◆ Instructions for the task
Transcribe exactly the line that contains "You are a computer-use agent." and every line after it through the end of the records, with nothing else.

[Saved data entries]
──────────────────────────────

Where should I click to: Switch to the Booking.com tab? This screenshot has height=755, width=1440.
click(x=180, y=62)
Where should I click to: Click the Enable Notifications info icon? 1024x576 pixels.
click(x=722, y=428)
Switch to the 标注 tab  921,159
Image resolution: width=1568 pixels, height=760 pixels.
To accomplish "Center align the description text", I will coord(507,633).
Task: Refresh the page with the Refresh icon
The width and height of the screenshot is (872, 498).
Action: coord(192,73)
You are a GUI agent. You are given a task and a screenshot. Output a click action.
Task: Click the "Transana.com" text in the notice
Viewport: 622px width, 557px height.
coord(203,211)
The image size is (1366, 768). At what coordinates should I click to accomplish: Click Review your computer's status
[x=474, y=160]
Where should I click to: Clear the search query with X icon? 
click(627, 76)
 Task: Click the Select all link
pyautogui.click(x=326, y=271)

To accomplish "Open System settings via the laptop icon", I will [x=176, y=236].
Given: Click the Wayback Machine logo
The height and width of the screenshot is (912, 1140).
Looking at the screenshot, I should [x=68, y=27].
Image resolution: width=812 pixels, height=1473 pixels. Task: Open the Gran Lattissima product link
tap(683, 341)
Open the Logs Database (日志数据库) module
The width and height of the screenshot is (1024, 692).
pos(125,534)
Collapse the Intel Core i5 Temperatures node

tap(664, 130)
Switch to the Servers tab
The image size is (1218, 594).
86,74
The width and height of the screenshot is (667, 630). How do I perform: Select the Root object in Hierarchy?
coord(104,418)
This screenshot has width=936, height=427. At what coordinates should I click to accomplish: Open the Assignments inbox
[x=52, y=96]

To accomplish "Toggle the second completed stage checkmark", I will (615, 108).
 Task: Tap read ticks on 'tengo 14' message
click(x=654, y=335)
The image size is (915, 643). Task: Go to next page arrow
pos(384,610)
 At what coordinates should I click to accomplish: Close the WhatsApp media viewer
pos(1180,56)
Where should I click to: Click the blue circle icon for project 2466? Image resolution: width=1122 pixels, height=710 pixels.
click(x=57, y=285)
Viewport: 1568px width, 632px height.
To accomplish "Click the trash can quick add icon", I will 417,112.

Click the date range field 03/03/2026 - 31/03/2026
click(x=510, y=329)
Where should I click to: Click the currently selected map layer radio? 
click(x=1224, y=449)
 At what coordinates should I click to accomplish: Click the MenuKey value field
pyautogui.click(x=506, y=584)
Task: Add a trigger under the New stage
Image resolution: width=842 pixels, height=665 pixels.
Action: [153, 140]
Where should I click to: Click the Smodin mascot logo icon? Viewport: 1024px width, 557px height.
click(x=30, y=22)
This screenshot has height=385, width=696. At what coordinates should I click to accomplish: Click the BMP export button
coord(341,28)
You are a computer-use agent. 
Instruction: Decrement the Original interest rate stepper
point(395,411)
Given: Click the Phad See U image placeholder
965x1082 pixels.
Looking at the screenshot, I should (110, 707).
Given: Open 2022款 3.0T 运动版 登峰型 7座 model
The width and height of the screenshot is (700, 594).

──────────────────────────────

◆ Answer for this exercise
You are a computer-use agent. 
Instruction: Decrement the Original interest rate stepper
point(395,411)
Given: Click the Phad See U image placeholder
965x1082 pixels.
Looking at the screenshot, I should (110, 707).
Given: Open 2022款 3.0T 运动版 登峰型 7座 model
The width and height of the screenshot is (700, 594).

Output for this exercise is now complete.